>>

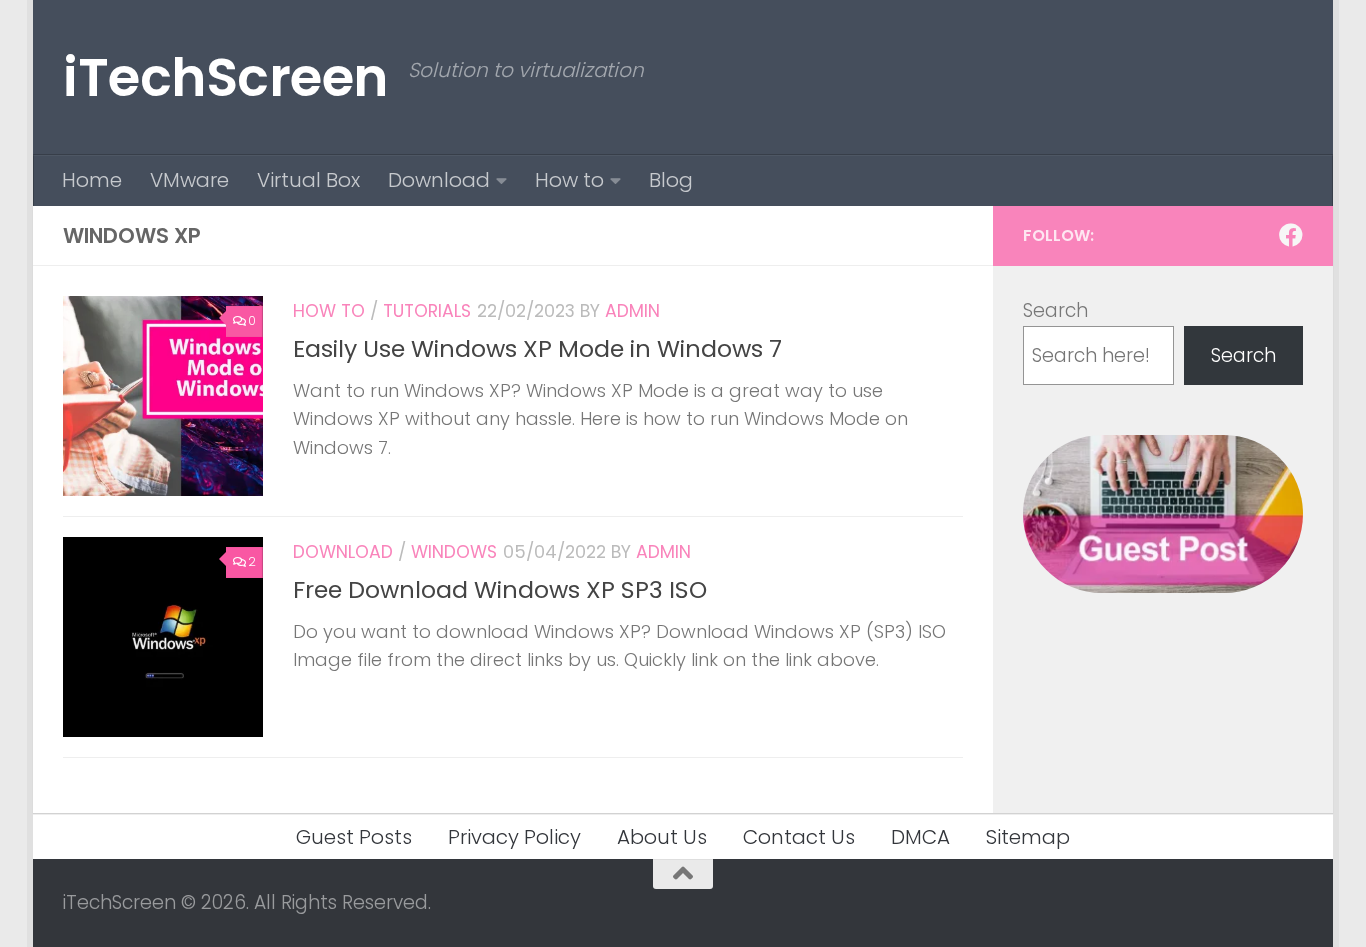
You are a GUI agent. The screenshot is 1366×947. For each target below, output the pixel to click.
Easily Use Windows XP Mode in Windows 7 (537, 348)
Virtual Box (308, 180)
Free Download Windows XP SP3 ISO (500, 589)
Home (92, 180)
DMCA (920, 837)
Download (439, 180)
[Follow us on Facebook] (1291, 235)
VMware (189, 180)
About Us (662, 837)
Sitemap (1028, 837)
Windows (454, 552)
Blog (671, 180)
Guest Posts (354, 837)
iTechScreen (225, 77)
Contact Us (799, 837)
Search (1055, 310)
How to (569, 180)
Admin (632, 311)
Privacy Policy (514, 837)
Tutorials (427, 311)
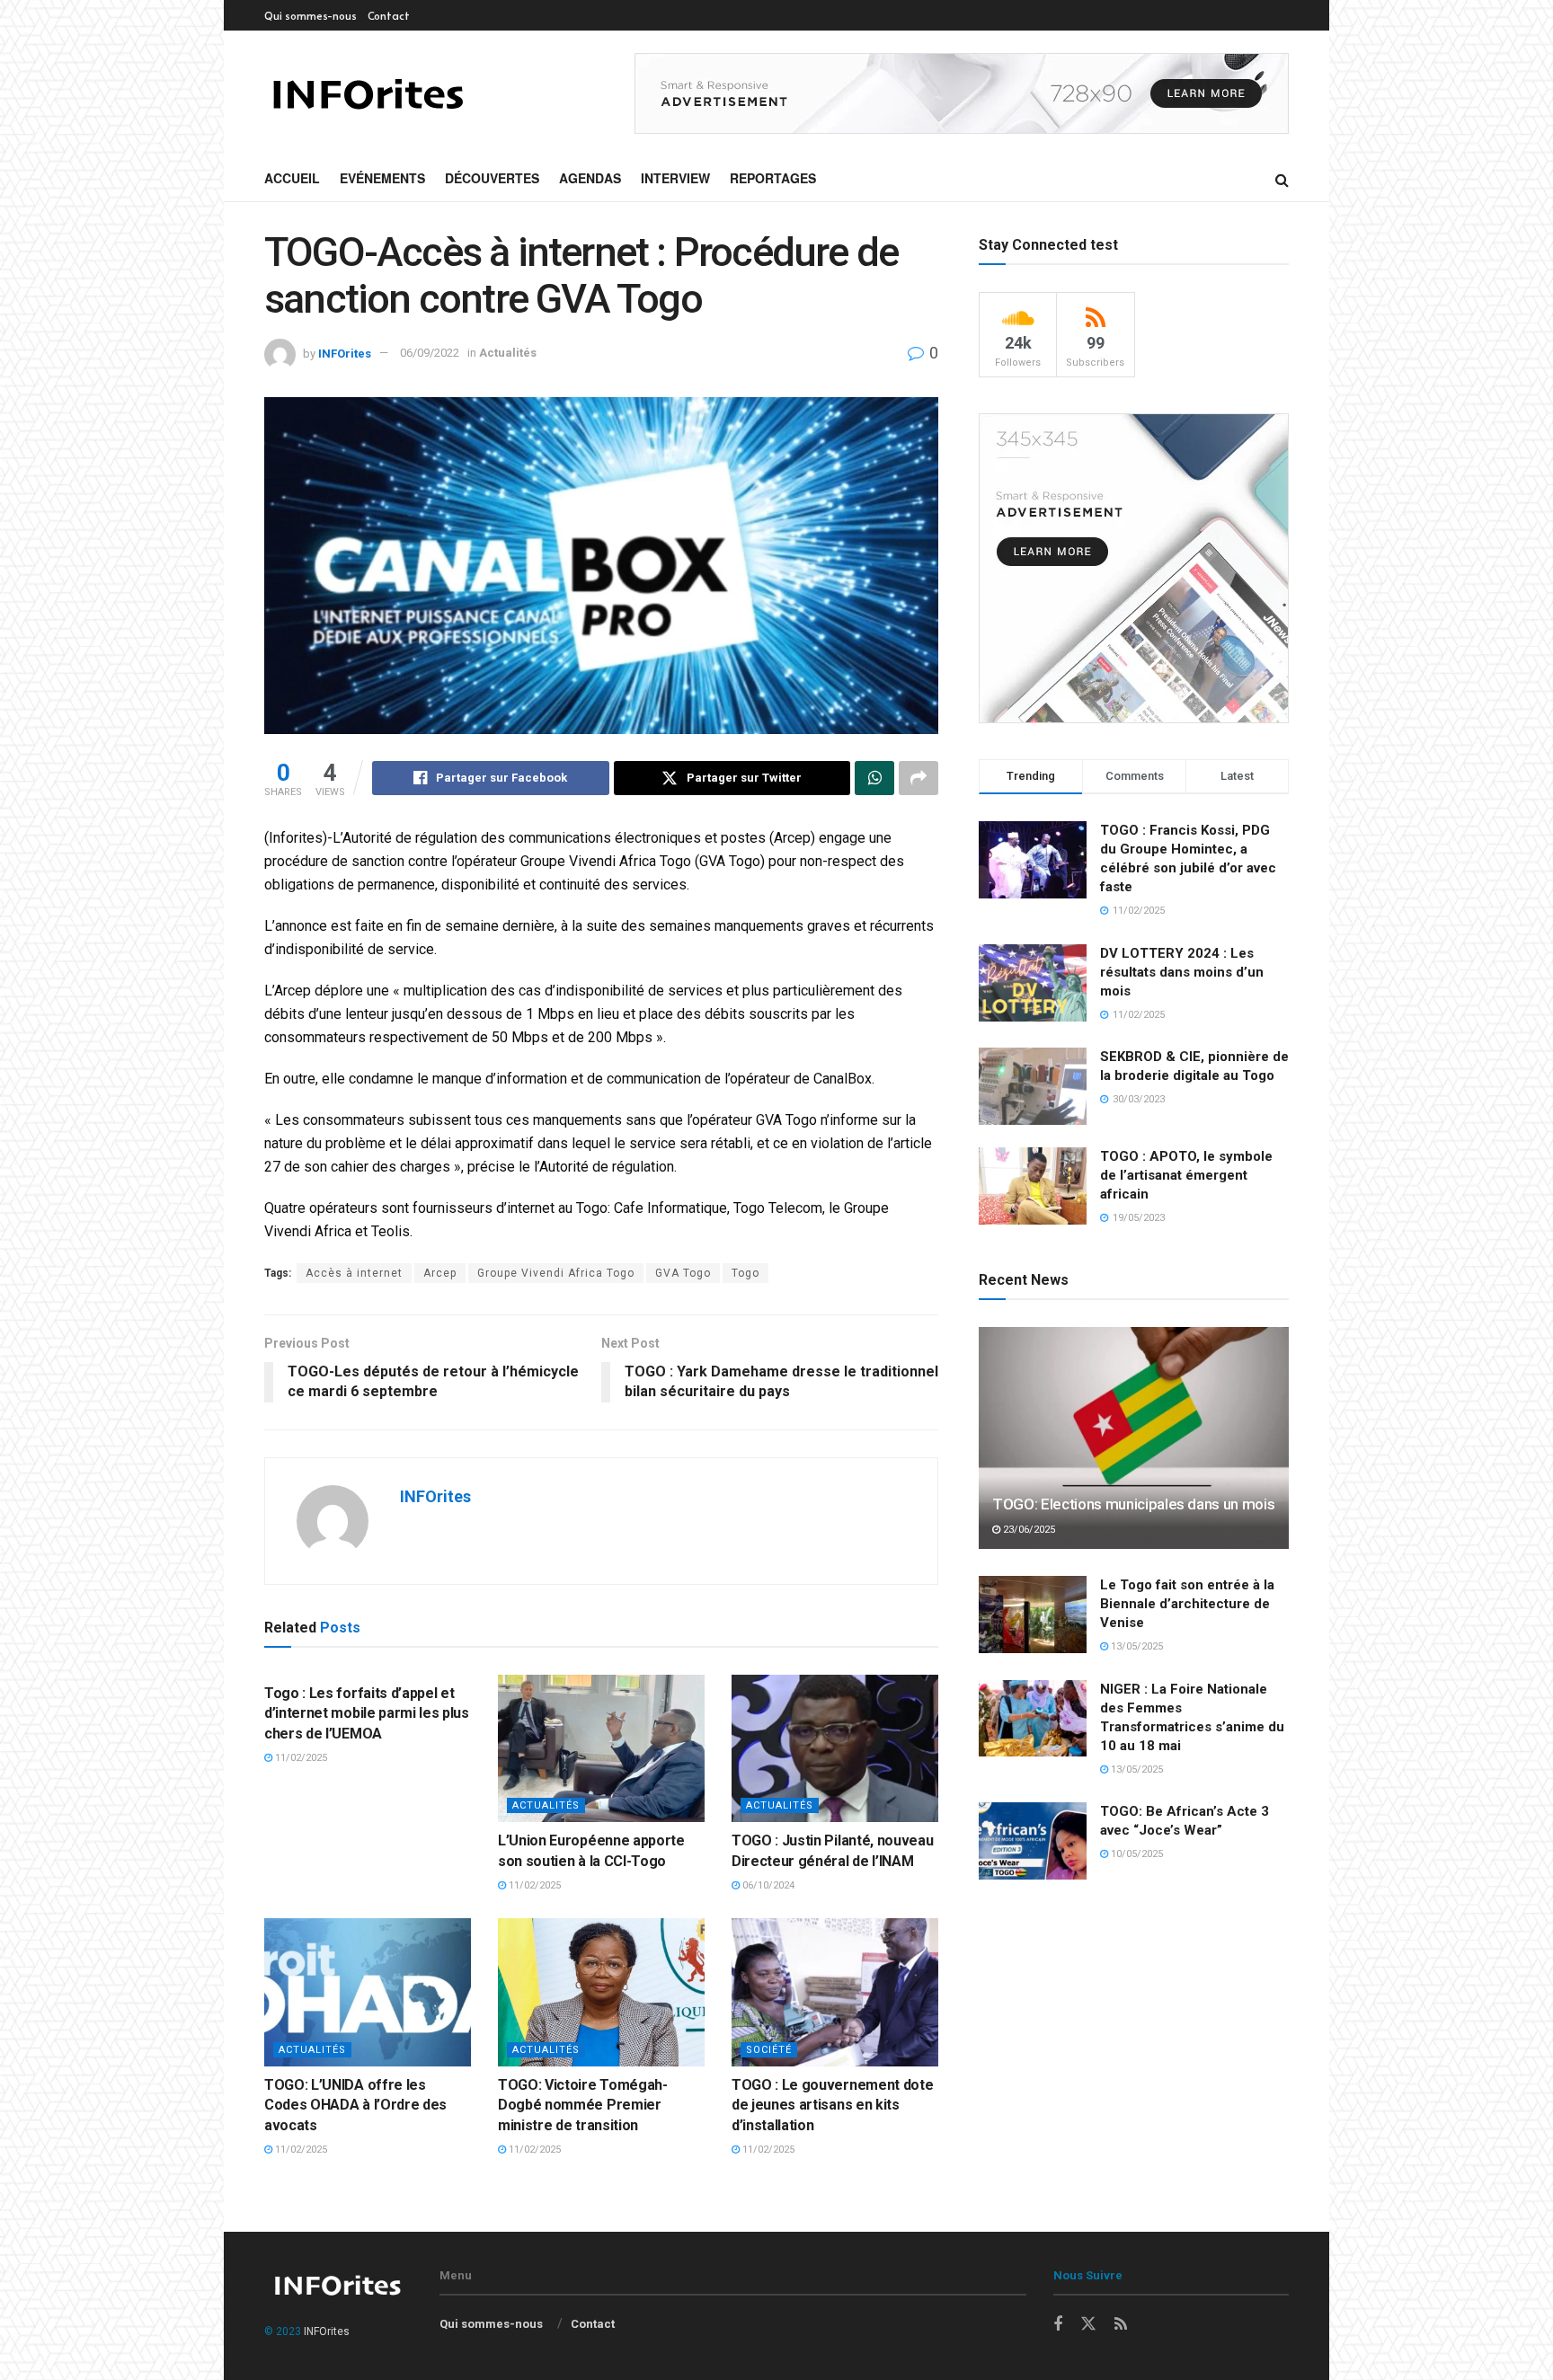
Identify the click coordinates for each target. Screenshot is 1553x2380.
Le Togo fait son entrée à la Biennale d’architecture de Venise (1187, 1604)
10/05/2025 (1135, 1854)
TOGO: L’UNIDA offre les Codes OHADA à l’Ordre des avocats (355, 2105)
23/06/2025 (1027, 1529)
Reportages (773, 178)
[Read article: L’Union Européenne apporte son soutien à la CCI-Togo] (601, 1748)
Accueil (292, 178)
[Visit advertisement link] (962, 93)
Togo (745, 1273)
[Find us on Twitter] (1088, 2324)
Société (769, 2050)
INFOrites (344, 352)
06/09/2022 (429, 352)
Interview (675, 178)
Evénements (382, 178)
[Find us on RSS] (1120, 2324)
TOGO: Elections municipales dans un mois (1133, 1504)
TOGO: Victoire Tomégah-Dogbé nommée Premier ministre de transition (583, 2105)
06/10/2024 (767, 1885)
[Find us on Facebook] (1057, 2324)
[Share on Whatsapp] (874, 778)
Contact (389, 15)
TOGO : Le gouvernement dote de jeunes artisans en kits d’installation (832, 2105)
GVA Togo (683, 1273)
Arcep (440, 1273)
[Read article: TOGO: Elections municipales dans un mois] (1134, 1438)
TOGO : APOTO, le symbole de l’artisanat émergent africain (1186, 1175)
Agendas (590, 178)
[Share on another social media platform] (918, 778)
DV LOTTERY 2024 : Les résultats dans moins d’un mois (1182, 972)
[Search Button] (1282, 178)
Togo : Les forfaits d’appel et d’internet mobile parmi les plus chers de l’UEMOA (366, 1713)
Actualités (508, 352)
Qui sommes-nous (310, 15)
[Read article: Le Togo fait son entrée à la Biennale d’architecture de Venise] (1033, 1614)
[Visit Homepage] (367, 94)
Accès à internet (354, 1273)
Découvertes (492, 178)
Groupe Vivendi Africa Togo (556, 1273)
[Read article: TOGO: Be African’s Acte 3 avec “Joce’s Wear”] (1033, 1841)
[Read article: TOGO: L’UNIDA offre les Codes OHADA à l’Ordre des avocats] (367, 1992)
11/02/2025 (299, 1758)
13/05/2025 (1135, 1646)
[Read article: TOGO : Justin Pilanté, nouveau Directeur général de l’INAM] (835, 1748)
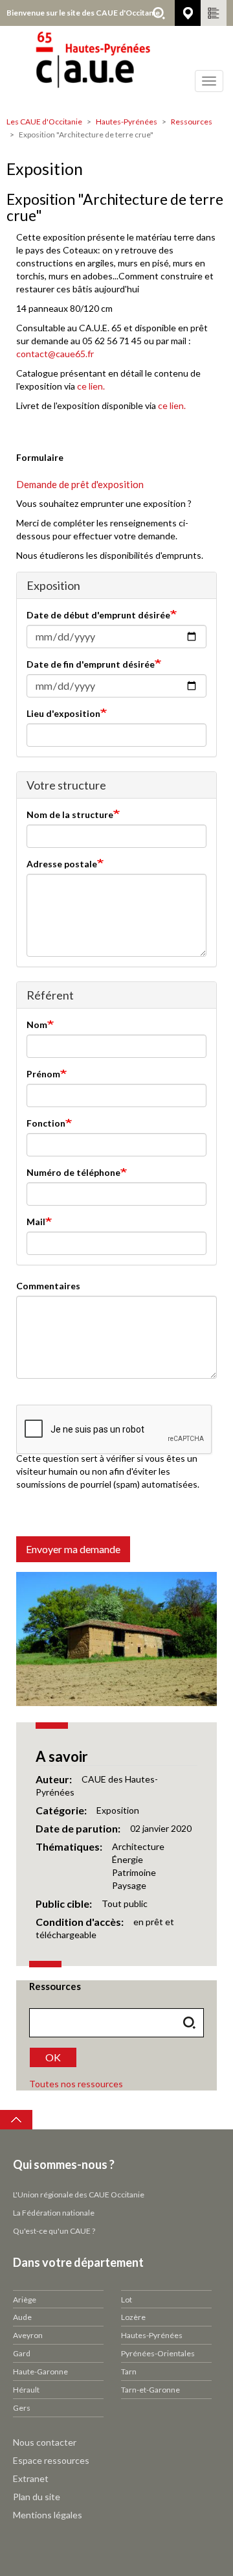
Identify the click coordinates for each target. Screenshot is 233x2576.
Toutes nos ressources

<<

• **Problem description**:
Retype exactly the lines of the data above that fall between the line with "[Read article: TOGO: Elections" and the line with "[Search Button] (1282, 178)", inclusive, and add nothing.

• **Task response**:
[Read article: TOGO: Elections municipales dans un mois] (1134, 1438)
TOGO : APOTO, le symbole de l’artisanat émergent africain (1186, 1175)
Agendas (590, 178)
[Share on another social media platform] (918, 778)
DV LOTTERY 2024 : Les résultats dans moins d’un mois (1182, 972)
[Search Button] (1282, 178)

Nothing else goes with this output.